Every time you call inBranch(root, node) , you are adding O(# of descendents of root ) (See time complexity of Binary Tree Search ). I will assume the binary tree is balanced for the first calculation of time complexity, then look at the worst case scenario that the tree is unbalanced.

Scenario 1: Balanced Tree

The number of descendants of a node will be roughly half that of its parent. Therefore, each time we recurse, the calls to inBranch will be half as expensive. Let's say N is the total number of nodes in the tree. In the first call to lowestCommonAncestor , we search all N nodes. In subsequent calls we search the left or right half and so on.

O(N + N/2 + N/4 ...) is still the same as O(N) .

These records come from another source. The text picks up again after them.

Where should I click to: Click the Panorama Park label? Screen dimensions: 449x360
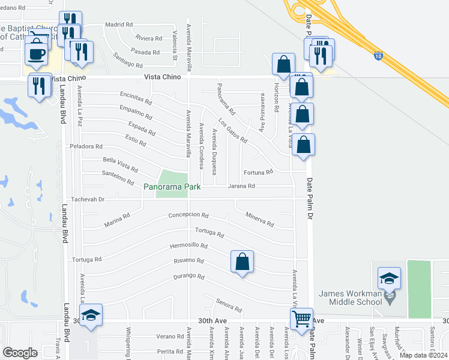(172, 187)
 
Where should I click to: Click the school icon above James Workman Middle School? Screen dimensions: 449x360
(389, 278)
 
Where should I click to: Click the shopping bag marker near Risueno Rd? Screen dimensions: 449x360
(242, 262)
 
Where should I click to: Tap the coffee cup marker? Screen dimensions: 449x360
(37, 53)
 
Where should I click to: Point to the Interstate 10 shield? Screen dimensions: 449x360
(378, 56)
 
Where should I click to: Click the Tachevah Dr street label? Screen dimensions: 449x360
(88, 200)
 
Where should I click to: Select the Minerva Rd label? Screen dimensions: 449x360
(259, 220)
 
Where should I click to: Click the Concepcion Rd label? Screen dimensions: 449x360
(188, 215)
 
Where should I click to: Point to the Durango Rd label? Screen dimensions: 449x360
(188, 277)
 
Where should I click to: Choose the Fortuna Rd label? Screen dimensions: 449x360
(259, 172)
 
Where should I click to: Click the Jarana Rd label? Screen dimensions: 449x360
(241, 186)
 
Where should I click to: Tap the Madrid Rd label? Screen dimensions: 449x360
(119, 25)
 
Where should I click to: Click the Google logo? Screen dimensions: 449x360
(20, 353)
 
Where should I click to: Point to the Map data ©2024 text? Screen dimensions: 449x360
(423, 355)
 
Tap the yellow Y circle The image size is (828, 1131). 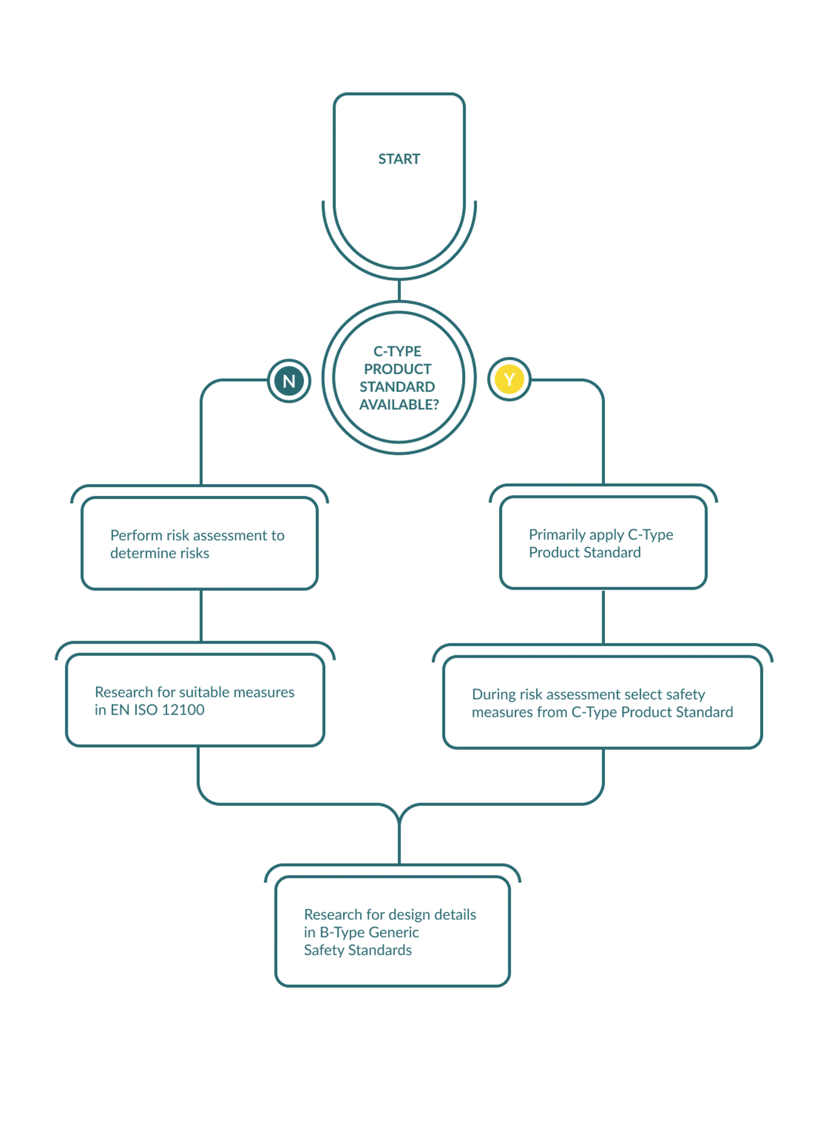click(509, 379)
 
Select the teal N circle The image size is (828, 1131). click(289, 381)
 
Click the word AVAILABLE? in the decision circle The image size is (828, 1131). click(399, 404)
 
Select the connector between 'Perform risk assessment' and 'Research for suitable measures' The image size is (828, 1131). click(201, 616)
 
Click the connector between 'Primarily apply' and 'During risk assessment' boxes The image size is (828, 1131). click(603, 616)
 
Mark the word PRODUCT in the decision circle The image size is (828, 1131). click(397, 369)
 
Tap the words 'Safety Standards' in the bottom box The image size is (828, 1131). click(357, 950)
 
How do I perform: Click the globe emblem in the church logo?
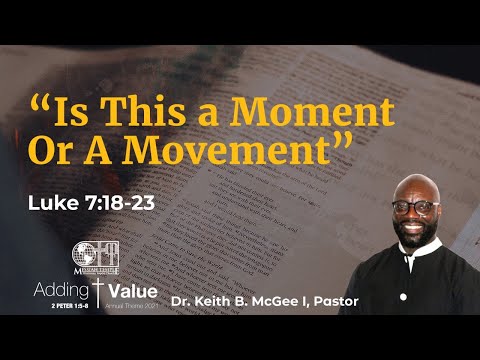click(84, 254)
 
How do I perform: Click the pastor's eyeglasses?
click(414, 207)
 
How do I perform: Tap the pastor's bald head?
click(412, 184)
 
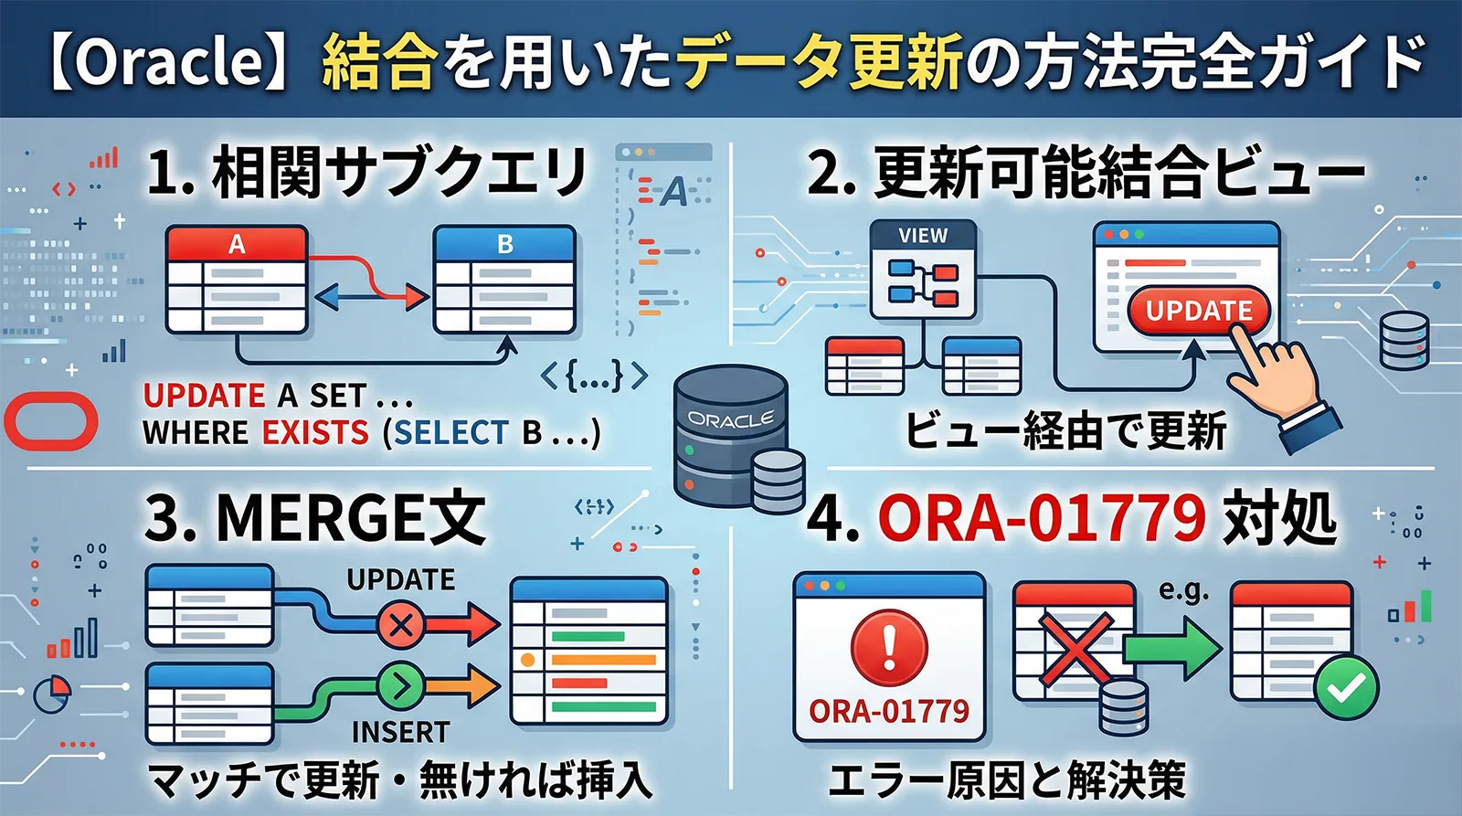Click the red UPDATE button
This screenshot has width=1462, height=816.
click(x=1198, y=311)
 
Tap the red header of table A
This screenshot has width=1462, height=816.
click(x=237, y=244)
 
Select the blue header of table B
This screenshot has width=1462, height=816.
click(x=504, y=244)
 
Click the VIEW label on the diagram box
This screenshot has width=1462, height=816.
click(x=923, y=236)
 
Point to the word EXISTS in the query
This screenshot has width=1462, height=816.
click(x=315, y=432)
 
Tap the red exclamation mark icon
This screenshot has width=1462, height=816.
click(x=889, y=646)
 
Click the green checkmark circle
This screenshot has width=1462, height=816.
click(x=1346, y=687)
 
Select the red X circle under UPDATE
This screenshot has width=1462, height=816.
click(x=400, y=626)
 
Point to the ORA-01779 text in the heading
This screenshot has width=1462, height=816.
click(x=1042, y=519)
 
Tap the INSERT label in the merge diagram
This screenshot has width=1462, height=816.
click(x=400, y=732)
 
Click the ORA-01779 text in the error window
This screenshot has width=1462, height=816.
click(x=889, y=711)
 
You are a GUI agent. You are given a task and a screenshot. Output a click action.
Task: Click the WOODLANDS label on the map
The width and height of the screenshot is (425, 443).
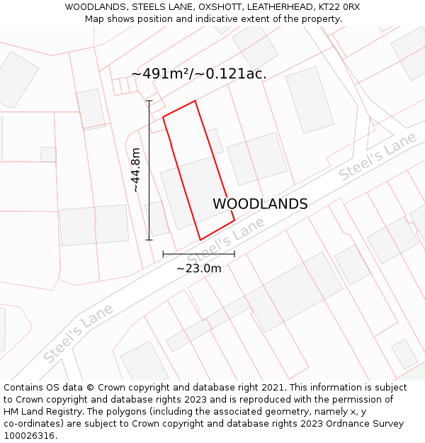(260, 204)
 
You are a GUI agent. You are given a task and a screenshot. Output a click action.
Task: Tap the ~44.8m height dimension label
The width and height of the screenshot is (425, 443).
(136, 170)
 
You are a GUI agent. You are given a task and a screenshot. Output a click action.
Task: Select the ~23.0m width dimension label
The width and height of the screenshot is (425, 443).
(198, 269)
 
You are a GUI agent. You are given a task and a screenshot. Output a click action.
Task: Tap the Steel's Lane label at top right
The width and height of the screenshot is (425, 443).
(377, 157)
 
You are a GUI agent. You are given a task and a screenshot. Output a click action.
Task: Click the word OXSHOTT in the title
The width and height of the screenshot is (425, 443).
(222, 7)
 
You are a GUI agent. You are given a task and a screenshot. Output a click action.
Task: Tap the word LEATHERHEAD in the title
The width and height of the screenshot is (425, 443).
(278, 7)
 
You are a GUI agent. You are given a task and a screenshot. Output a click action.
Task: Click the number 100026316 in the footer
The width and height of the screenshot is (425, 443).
(29, 436)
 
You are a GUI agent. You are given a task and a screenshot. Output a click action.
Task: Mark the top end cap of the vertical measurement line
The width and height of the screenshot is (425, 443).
(149, 101)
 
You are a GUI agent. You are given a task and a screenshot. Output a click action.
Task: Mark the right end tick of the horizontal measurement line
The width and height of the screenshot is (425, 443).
(234, 254)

Scenario 2: Unbalanced Tree

Say this tree is very unbalanced in such a way that all children are on the left side:

     A
    /
   B
  /
 C
/
etc...

The number of descendants decreases by only 1 for each level of recursion. Therefore, our time complexity looks something like:

O(N + (N-1) + (N-2) + ... + 2 + 1) which is equivalent to O(N^2) .

Is there a better way?

If this is a Binary Search Tree, we can do as well as O(path_length(p) + path_length(q)). If not, you will always need to traverse the entire tree at least once: O(N) to find the paths to each node, but you can still improve your worst case scenario. I'll leave it to you to figure out the actual algorithm!

Answer 2

In the worst case the binary tree is a list of length N where each node has at most one child while p and q are the same leaf node. In that case you will have a running time of O(N^2) : You call inBranch (runtime O(N) ) on each node on the way down the tree.

If the binary tree is balanced, this becomes O(N log(N)) with N nodes as you can fit O(2^K) nodes into a tree of depth K (and recurse at most K times): Finding each node is O(N) , but you only do it a maximum of log(N) times. Check Ben Jones' answer!

Note that a much better algorithm would locate each node once and store a list of the paths down the tree, then compare the paths. Finding each node in the tree (if it is unsorted) is necessarily worst case O(N) , the list comparison is also O(N) (unbalanced case) or O(log(N)) (balanced case) so total running time is O(N) . You could do even better on a sorted tree, but that's apparently not a given here.